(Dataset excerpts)
= = = = =

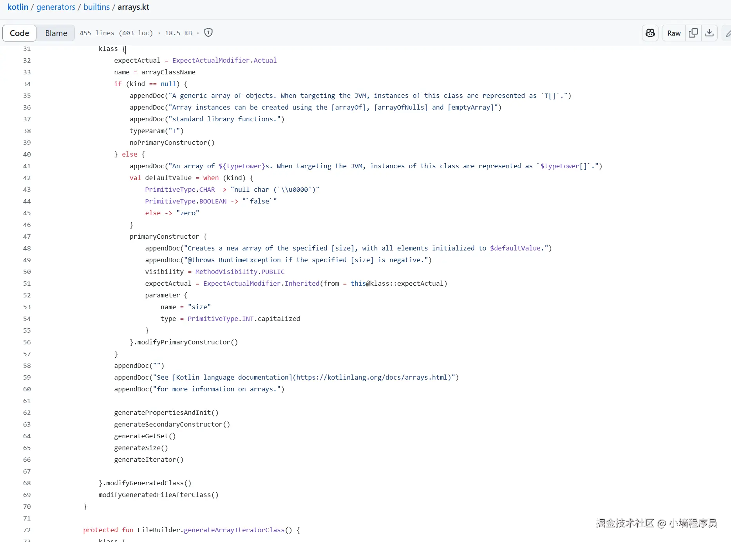The image size is (731, 542).
Task: Go to the kotlin repository root
Action: pyautogui.click(x=18, y=7)
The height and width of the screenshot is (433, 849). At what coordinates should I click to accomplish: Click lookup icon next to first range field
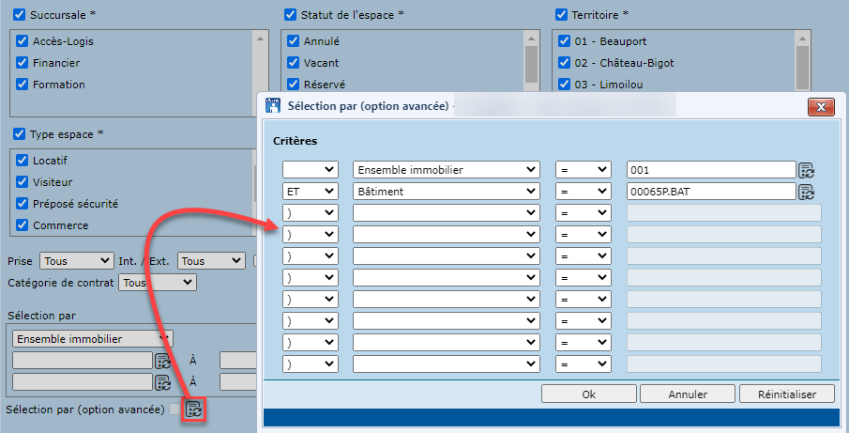click(x=162, y=360)
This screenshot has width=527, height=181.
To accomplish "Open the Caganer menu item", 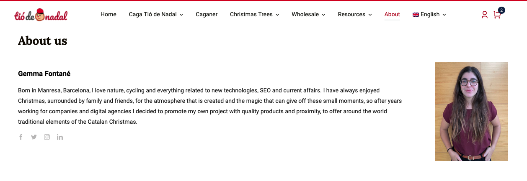I will pyautogui.click(x=207, y=14).
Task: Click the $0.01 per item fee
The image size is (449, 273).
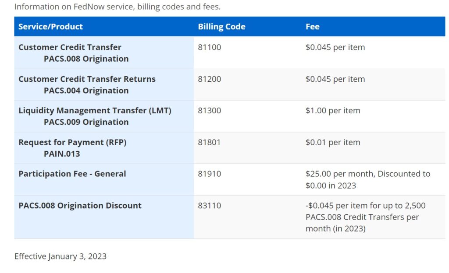Action: pyautogui.click(x=333, y=142)
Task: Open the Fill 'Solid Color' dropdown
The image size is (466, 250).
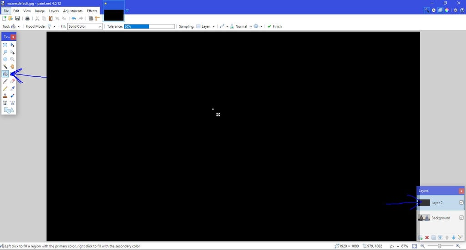Action: point(85,26)
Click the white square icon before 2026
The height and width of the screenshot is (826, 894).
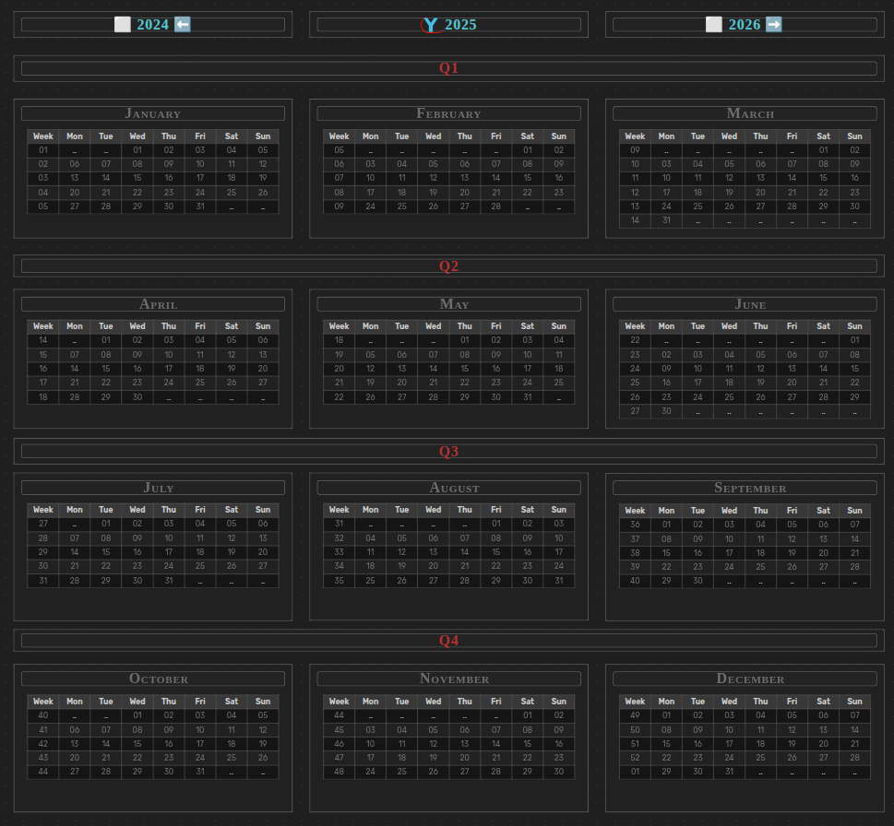pyautogui.click(x=714, y=25)
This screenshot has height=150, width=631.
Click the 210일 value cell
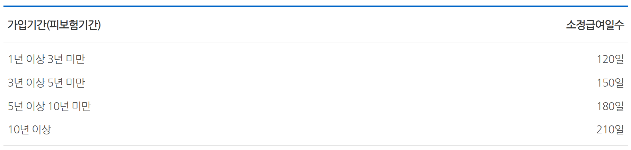[610, 130]
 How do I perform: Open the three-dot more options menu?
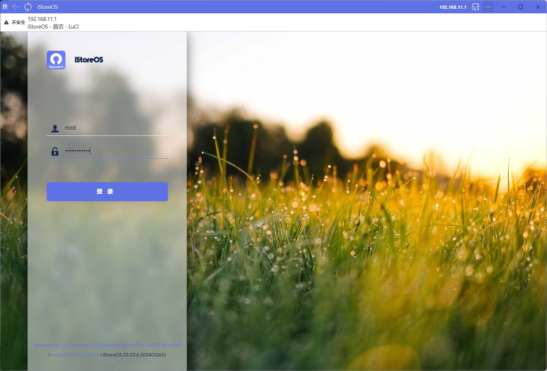click(x=488, y=7)
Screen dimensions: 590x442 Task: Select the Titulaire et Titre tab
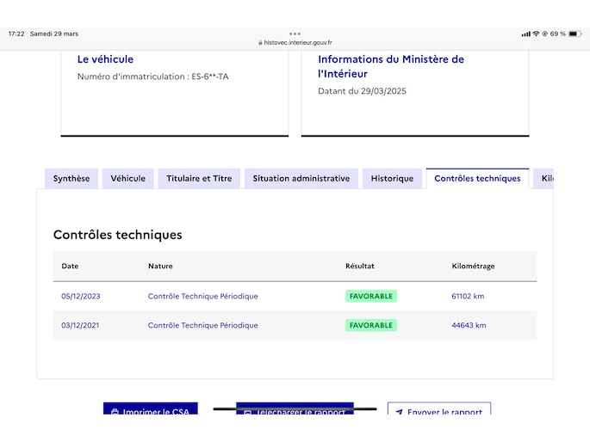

= = = = =

* [HOW TO COMPLETE THIS TASK] Repeat only the lines from the line with "This screenshot has height=150, width=631." to the end of the entries, including both the first and the last line, and drop every picture.

* [RESPONSE TO THE TASK]
This screenshot has height=150, width=631.
Click the 210일 value cell
[610, 130]
 How do I perform: Open the three-dot more options menu?
click(x=488, y=7)
Screen dimensions: 590x442 Task: Select the Titulaire et Titre tab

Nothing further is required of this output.